- Activity: Your answer should be the exact lines of the records, starting with the one containing "720x1002 pixels. At" and running to the end.
☆ ☆ ☆ ☆
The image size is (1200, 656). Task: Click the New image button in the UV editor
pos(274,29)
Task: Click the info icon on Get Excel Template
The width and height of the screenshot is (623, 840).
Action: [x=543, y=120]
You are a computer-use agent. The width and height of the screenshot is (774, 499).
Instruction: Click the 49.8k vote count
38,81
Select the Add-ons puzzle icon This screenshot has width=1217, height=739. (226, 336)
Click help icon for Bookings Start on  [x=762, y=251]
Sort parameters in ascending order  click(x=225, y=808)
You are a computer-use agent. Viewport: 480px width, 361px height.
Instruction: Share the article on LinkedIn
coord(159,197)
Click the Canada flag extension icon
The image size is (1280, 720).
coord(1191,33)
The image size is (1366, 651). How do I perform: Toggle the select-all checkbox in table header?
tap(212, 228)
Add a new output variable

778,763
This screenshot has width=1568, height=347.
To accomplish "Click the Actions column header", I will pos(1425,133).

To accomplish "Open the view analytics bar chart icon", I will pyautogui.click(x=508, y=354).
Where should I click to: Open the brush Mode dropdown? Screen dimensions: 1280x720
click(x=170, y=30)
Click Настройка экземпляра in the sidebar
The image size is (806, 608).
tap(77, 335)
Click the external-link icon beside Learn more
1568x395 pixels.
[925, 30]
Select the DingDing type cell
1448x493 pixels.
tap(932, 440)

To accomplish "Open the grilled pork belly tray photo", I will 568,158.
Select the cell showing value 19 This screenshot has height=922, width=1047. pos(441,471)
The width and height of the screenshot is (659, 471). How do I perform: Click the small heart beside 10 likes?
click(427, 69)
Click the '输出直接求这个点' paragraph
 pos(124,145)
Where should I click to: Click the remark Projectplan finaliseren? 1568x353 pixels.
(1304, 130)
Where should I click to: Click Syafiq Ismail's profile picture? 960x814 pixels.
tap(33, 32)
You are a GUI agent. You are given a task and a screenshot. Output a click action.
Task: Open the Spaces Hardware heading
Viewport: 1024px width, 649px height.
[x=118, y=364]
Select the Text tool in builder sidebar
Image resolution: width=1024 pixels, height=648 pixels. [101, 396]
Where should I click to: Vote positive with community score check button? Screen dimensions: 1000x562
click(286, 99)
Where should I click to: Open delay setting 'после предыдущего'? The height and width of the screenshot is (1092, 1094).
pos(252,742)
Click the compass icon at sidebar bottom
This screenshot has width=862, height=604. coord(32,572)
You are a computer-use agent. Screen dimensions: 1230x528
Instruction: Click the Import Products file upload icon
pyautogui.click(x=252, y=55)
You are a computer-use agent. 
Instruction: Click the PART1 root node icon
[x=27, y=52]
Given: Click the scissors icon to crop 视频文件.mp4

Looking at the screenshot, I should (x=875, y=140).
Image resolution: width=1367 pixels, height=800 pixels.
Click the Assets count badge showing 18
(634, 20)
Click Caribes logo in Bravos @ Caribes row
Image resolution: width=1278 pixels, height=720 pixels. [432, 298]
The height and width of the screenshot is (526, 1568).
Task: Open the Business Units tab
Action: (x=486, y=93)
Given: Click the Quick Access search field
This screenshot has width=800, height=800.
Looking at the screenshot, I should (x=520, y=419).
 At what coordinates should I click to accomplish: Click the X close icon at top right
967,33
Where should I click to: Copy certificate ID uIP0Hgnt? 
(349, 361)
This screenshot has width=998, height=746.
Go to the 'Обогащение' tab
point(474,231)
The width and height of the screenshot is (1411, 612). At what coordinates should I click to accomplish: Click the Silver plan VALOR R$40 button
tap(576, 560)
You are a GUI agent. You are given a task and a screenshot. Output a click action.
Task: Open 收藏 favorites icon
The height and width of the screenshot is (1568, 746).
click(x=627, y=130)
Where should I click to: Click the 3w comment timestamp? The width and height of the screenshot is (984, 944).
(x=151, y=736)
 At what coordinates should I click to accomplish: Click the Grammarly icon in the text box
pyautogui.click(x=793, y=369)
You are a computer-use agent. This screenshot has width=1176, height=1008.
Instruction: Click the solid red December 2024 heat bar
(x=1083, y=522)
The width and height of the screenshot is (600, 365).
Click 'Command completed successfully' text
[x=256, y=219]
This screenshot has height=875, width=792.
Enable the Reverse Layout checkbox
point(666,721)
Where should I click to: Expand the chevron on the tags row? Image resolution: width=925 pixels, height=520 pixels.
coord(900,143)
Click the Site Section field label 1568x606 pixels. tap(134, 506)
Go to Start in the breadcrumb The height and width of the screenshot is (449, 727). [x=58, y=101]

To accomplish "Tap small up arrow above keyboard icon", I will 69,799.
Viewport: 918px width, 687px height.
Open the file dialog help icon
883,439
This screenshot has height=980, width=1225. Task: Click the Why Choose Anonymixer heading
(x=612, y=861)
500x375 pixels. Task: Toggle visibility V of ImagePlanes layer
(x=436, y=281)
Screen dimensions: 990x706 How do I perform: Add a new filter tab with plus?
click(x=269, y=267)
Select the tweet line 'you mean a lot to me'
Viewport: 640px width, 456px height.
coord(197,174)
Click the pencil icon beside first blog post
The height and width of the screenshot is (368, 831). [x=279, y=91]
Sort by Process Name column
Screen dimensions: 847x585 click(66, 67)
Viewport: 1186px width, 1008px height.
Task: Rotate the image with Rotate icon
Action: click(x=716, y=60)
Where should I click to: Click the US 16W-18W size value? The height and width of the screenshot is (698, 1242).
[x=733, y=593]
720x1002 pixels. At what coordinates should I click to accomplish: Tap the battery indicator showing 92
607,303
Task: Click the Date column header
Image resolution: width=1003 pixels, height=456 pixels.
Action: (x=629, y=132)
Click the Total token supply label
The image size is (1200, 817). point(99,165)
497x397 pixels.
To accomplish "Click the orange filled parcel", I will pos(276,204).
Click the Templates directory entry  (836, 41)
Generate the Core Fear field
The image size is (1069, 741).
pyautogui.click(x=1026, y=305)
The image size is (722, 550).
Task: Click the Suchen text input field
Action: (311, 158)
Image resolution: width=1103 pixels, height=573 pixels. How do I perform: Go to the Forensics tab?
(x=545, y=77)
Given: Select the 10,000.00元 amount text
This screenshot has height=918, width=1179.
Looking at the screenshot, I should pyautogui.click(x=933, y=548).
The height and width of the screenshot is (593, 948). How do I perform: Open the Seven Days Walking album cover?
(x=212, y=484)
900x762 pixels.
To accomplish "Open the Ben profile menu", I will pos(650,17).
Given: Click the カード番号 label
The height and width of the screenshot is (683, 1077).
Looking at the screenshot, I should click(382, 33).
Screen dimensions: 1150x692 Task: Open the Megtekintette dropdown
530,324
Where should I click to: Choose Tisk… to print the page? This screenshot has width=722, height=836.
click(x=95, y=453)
☆ ☆ ☆ ☆
- Task answer:
720x1002 pixels. At what coordinates should I click to accomplish: Tap the battery indicator showing 92
607,303
Task: Click the Date column header
Image resolution: width=1003 pixels, height=456 pixels.
Action: (x=629, y=132)
Click the Total token supply label
The image size is (1200, 817). point(99,165)
497x397 pixels.
To accomplish "Click the orange filled parcel", I will pos(276,204).
Click the Templates directory entry  (836, 41)
Generate the Core Fear field
The image size is (1069, 741).
pyautogui.click(x=1026, y=305)
The image size is (722, 550).
Task: Click the Suchen text input field
Action: (311, 158)
Image resolution: width=1103 pixels, height=573 pixels. How do I perform: Go to the Forensics tab?
(x=545, y=77)
Given: Select the 10,000.00元 amount text
This screenshot has height=918, width=1179.
Looking at the screenshot, I should pyautogui.click(x=933, y=548).
The height and width of the screenshot is (593, 948). How do I perform: Open the Seven Days Walking album cover?
(x=212, y=484)
900x762 pixels.
To accomplish "Open the Ben profile menu", I will pos(650,17).
Given: Click the カード番号 label
The height and width of the screenshot is (683, 1077).
Looking at the screenshot, I should click(382, 33).
Screen dimensions: 1150x692 Task: Open the Megtekintette dropdown
530,324
Where should I click to: Choose Tisk… to print the page? This screenshot has width=722, height=836.
click(x=95, y=453)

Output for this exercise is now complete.